Colin's Corner

Oct 2014

The Marvels of the Latest Technology

Colin Mackenzie

This article appeared in the 2014 October issue of Chips & Chatter.

Every day when I open my newspaper there always seems to be another revelation about a new technology that is going to change the world we live in.

There appear to be thousands of scientists working overtime in both secret and non-secret places all over the world whose sole aim appears to be to generate still further news stories in my newspaper.

I opened my paper this morning to another such revelation. Scientists discover the kind of disgusting origins of sex. Washington Post Oct 20, 2014. Naturally every red blooded American male woodturner is a sucker for headlines about sex. It’s almost as important as hearing about an impending tree coming down on a close by street.

So I read on: “Picture a frigid Scottish loch. Now inside this loch picture two gyrating armored prehistoric fish, which would later be called M. Dicki. The fish, the most primitive jawed vertebrates, would never win any beauty contests. But in the amorous world of the aptly-but-coincidentally named M. Dicki love was blind.”
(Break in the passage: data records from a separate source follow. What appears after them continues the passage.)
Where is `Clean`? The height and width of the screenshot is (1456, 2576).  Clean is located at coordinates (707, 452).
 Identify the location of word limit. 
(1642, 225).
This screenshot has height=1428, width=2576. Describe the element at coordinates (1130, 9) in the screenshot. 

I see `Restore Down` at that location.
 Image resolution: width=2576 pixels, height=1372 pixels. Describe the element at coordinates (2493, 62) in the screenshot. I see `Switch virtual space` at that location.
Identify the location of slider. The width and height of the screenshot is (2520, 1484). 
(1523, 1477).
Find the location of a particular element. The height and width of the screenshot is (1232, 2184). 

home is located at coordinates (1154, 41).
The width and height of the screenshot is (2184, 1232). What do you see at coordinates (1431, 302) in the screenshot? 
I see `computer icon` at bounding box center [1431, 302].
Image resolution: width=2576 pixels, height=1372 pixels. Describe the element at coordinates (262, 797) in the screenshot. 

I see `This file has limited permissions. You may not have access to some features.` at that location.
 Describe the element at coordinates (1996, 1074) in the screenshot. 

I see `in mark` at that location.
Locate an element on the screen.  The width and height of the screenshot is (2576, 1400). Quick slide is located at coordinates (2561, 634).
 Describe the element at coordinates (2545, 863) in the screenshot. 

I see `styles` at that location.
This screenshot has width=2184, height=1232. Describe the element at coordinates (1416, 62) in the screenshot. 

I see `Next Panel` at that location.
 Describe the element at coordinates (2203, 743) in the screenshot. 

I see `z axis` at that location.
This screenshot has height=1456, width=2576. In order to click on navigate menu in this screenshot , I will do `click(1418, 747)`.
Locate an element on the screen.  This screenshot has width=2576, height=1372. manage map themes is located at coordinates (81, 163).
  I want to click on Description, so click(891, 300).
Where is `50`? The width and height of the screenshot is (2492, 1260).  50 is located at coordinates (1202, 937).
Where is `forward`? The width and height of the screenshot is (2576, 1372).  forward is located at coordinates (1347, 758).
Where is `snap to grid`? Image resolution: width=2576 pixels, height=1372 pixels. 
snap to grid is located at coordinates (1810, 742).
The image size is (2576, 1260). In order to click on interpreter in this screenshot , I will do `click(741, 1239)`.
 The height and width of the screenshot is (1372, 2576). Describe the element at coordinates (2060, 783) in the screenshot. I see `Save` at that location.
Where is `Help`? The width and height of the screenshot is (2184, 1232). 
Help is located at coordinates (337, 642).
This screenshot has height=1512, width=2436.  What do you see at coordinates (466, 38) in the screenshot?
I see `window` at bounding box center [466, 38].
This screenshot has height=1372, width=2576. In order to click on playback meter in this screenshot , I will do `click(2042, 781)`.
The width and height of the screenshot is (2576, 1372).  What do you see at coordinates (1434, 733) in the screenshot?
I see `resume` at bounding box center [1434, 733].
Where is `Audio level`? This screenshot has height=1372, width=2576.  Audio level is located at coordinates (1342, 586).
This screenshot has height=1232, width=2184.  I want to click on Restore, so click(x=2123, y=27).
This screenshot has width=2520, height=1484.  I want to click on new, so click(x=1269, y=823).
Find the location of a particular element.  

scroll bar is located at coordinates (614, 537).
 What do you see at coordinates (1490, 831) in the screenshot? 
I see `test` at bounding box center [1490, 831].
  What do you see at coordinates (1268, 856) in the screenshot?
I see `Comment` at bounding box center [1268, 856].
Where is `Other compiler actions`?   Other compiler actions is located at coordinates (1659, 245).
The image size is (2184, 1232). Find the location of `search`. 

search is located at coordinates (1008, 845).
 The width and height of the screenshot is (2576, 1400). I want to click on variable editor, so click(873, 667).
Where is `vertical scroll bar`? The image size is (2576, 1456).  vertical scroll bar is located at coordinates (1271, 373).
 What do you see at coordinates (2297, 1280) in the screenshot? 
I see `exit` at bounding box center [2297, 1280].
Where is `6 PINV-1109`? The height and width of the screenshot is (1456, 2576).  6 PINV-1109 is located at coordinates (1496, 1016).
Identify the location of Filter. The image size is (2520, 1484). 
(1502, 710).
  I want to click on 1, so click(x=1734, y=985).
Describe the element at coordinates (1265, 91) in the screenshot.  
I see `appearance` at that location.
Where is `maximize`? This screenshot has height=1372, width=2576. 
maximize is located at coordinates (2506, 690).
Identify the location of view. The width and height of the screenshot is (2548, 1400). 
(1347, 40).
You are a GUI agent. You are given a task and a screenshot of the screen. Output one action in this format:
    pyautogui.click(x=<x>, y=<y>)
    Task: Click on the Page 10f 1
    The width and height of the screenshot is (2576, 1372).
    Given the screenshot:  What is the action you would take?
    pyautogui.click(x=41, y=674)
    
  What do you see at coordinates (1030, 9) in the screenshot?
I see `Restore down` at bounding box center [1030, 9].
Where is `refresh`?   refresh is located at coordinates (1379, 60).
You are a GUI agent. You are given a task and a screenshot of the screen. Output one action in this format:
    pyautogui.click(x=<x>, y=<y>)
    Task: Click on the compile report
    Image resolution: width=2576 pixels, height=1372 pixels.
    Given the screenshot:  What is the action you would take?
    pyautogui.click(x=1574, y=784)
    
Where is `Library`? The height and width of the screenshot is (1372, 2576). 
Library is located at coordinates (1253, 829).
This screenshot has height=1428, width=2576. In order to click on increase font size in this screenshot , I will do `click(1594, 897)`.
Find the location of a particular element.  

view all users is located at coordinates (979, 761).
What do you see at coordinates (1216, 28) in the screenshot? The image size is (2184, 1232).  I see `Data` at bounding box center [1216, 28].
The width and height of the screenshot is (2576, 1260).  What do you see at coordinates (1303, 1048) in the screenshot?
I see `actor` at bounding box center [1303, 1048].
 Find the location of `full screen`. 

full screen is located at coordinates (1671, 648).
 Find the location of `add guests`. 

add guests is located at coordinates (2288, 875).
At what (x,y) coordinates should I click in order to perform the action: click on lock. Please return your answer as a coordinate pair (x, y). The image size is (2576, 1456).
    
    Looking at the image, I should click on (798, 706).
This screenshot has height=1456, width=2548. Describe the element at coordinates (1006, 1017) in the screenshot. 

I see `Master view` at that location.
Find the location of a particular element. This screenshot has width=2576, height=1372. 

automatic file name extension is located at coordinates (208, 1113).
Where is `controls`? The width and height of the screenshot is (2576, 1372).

The piece goes on to detail the awkward details of the critters that bear absolutely no resemblance to anyone I know even in our woodturning club. By the way the aptly named critter is named after the Discover’s name—a Mr. Dick. This reminds me that the English have a habit of naming people according to the profession or trade that they follow—so a Mr. Carpenter makes furniture and a Mr. Tailor fashions clothes and at this point I don’t dare ask what a Mr. Dick does.

I fear that I am getting into deep water so I had better get to the point. There seem to be so many people finding out about things I really don’t want to know about. The things I want to know about seem to be blissfully ignored and yet if discovered will bestow heaps of help on all woodturners.

I refer, of course, to that item that one comes across on a first visit to any woodturning club in the Land—the subject of Mystery Wood. I don’t think I have ever been to a wood meeting where there aren’t items made of mystery wood. Usually in the course of a meeting there is a heated discussion (argument) about whether an item on display is truly made of this or that wood. I have yet to see a resort to fisticuffs but I live in hope of this happening one day.

The question is why can’t just one of these many thousands of scientists do something useful for woodturners and supply a ten-dollar gadget that will instantly identify a wood sample. From one of any of the billions of people in the world one can take a speck of saliva and prove his or her identity. Why in Dickens’s name can’t we do the same for a humble piece of wood. Not next year or the year after but right now and I say right now as I can almost see the end of my woodturning days. I can’t wait forever, and I’ll be damned if I want to know any more than I know already about the sex life of anything or anybody.